世界模擬器能否推理?Gen-ViRe:生成式視覺推理基準測試
Can World Simulators Reason? Gen-ViRe: A Generative Visual Reasoning Benchmark
November 17, 2025
作者: Xinxin Liu, Zhaopan Xu, Kai Wang, Yong Jae Lee, Yuzhang Shang
cs.AI
摘要
雖然思維鏈提示能讓大型語言模型進行複雜的符號推理,但其仍侷限於離散文本,無法模擬現實世界中由物理定律驅動的連續動態。近期影片生成模型透過幀序列推理機制,展現出成為世界模擬器的潛力——將思維具象化為逐幀視覺序列,每幀皆代表基於物理規律的推理步驟。儘管已有令人矚目的展示,核心挑戰依然存在:現有評測基準僅關注擬真度或對齊度,未能評估幀序列推理能力,因此無法衡量模型在多步驟規劃、算法邏輯或抽象模式推演等核心認知能力。此評估空白阻礙了對模型能力的系統性理解與改進的理論指引。我們提出Gen-ViRe(生成式視覺推理基準),該框架植根於認知科學與現實AI應用,將幀序列推理分解為六個認知維度(從感知邏輯到抽象規劃)及24項子任務。通過多源數據策展、極簡提示協議,以及結合詳細標準的混合視覺語言模型輔助評估,Gen-ViRe首度實現對影片模型推理能力的量化評估。
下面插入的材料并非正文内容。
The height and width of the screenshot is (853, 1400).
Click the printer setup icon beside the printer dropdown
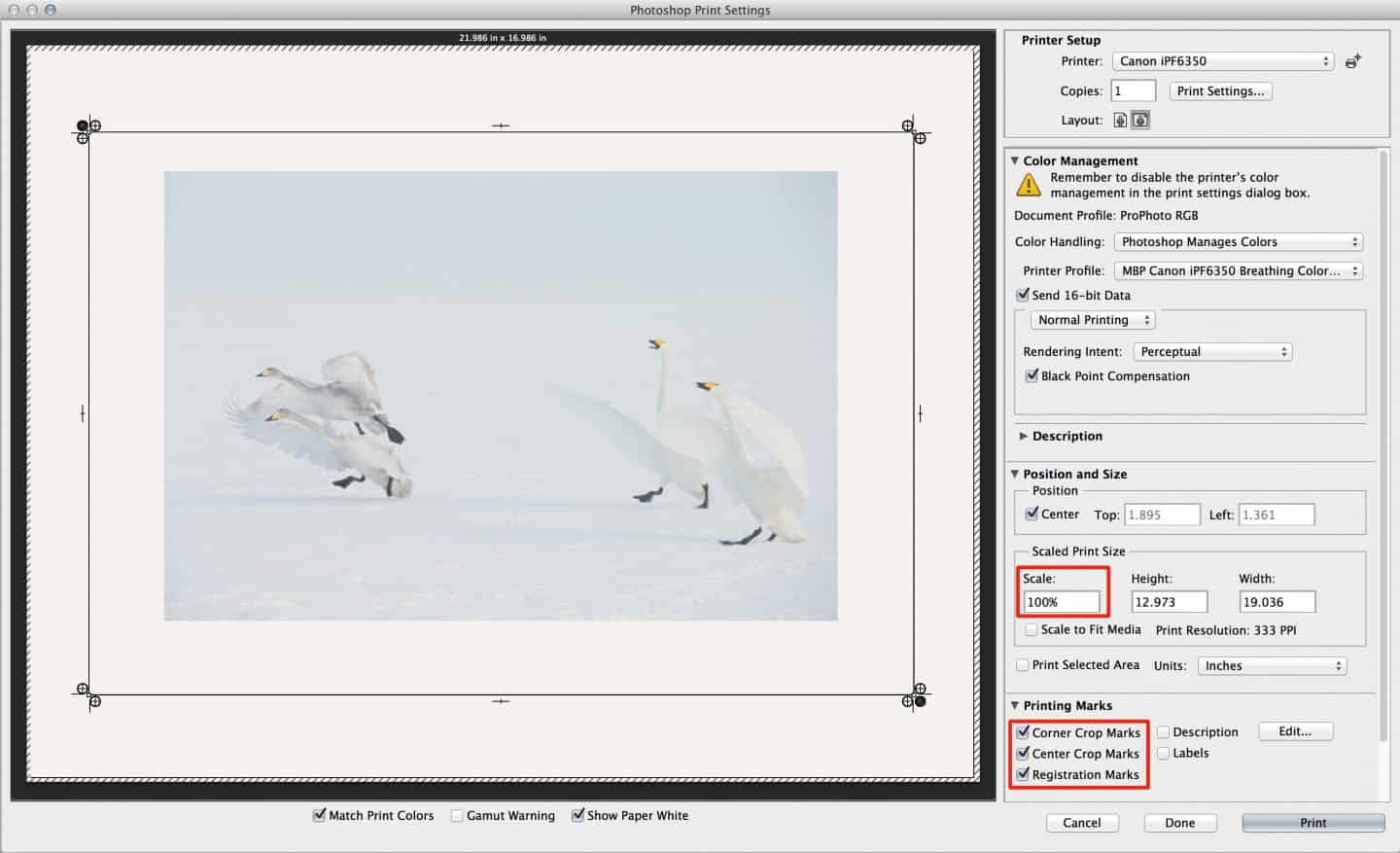click(x=1353, y=60)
我們對頂尖系統的實驗顯示,驚人的視覺品質與實際推理深度存在顯著落差,藉此建立的基線與診斷工具將推動真實世界模擬器的發展。
English
While Chain-of-Thought (CoT) prompting enables sophisticated symbolic reasoning in LLMs, it remains confined to discrete text and cannot simulate the continuous, physics-governed dynamics of the real world. Recent video generation models have emerged as potential world simulators through Chain-of-Frames (CoF) reasoning -- materializing thought as frame-by-frame visual sequences, with each frame representing a physically-grounded reasoning step. Despite compelling demonstrations, a challenge persists: existing benchmarks, focusing on fidelity or alignment, do not assess CoF reasoning and thus cannot measure core cognitive abilities in multi-step planning, algorithmic logic, or abstract pattern extrapolation. This evaluation void prevents systematic understanding of model capabilities and principled guidance for improvement. We introduce Gen-ViRe (Generative Visual Reasoning Benchmark), a framework grounded in cognitive science and real-world AI applications, which decomposes CoF reasoning into six cognitive dimensions -- from perceptual logic to abstract planning -- and 24 subtasks. Through multi-source data curation, minimal prompting protocols, and hybrid VLM-assisted evaluation with detailed criteria, Gen-ViRe delivers the first quantitative assessment of video models as reasoners. Our experiments on SOTA systems reveal substantial discrepancies between impressive visual quality and actual reasoning depth, establishing baselines and diagnostic tools to advance genuine world simulators.